Exercise instructions: Locate each line below that contains the word "menu", and copy those lines out in full.

>> Begin Records for processing

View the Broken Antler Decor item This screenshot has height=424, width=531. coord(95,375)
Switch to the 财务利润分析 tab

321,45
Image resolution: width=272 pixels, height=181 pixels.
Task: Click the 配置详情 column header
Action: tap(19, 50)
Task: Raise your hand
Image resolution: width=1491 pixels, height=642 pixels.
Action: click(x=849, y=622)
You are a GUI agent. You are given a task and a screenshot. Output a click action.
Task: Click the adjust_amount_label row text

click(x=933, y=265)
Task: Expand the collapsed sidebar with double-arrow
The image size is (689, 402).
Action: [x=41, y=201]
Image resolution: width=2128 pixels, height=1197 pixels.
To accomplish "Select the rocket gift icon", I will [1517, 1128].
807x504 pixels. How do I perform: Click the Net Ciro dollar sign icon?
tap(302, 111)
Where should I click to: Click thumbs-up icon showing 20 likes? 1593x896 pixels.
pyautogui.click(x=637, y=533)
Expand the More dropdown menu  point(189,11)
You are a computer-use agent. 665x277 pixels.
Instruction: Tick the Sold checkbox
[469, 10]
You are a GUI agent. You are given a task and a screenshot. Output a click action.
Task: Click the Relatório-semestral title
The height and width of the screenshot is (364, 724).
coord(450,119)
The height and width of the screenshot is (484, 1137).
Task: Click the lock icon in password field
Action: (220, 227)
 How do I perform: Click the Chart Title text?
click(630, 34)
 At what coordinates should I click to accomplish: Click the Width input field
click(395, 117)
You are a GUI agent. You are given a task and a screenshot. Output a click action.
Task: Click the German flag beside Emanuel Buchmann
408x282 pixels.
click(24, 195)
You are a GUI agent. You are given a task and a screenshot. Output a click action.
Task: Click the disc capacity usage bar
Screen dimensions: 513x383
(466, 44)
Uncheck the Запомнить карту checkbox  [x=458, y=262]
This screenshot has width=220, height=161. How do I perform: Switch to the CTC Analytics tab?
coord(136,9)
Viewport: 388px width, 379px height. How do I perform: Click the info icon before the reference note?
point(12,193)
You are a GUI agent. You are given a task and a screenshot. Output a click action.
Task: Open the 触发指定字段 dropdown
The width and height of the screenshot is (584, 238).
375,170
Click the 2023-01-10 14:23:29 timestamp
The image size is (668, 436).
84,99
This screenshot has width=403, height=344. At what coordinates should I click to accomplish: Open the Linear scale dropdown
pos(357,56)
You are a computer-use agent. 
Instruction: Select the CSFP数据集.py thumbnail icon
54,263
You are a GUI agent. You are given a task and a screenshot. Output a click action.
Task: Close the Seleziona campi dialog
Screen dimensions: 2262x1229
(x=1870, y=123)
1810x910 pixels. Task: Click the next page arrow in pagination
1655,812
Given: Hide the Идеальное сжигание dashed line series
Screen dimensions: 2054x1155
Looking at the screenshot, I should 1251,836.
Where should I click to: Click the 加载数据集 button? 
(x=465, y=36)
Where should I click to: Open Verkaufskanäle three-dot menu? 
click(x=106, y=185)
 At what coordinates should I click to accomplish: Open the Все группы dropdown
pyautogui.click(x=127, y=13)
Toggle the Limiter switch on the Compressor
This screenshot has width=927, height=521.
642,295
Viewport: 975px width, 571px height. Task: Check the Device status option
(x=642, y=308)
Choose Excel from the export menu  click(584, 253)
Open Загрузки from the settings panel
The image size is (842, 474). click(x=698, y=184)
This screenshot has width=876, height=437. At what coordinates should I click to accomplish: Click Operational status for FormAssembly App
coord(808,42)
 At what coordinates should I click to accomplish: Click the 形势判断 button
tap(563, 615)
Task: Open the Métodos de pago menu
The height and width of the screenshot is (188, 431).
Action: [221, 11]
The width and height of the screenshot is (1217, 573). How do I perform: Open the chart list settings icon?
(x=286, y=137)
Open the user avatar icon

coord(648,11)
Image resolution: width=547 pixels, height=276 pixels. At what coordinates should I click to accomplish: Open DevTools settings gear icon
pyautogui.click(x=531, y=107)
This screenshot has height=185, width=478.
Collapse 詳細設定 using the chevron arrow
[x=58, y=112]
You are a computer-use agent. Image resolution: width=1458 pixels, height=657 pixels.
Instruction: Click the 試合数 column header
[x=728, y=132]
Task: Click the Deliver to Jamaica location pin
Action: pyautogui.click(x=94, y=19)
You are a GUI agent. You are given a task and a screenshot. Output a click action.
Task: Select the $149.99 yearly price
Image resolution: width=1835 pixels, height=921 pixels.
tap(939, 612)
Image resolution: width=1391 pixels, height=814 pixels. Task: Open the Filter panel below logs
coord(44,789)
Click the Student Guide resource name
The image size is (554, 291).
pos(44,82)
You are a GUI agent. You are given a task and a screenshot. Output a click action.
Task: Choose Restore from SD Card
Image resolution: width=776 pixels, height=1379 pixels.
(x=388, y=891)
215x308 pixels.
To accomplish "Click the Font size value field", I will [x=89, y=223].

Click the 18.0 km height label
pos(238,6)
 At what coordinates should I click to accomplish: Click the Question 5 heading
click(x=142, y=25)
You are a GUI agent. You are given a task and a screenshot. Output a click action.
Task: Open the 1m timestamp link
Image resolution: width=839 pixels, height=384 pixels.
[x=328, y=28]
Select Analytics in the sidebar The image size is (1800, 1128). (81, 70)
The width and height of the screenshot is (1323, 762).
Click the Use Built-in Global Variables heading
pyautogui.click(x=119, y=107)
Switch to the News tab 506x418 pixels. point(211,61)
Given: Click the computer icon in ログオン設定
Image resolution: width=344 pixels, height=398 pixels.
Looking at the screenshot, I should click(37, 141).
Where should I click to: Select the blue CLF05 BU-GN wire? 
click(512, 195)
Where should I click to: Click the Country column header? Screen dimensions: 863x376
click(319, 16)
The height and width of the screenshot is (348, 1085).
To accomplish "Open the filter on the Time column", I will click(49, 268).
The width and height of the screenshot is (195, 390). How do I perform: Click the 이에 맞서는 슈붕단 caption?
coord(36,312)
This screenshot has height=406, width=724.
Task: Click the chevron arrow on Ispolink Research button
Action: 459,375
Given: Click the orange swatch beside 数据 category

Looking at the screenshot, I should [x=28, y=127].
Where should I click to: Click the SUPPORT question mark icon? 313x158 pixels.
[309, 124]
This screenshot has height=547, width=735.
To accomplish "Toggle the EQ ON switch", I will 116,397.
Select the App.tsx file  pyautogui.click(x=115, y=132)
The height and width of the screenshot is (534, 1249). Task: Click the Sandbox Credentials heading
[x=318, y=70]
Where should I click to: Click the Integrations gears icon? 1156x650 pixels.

>> End Records for processing

Result of the exercise:
Expand the More dropdown menu  point(189,11)
Where should I click to: Open Verkaufskanäle three-dot menu? 
Choose Excel from the export menu  click(584, 253)
Task: Open the Métodos de pago menu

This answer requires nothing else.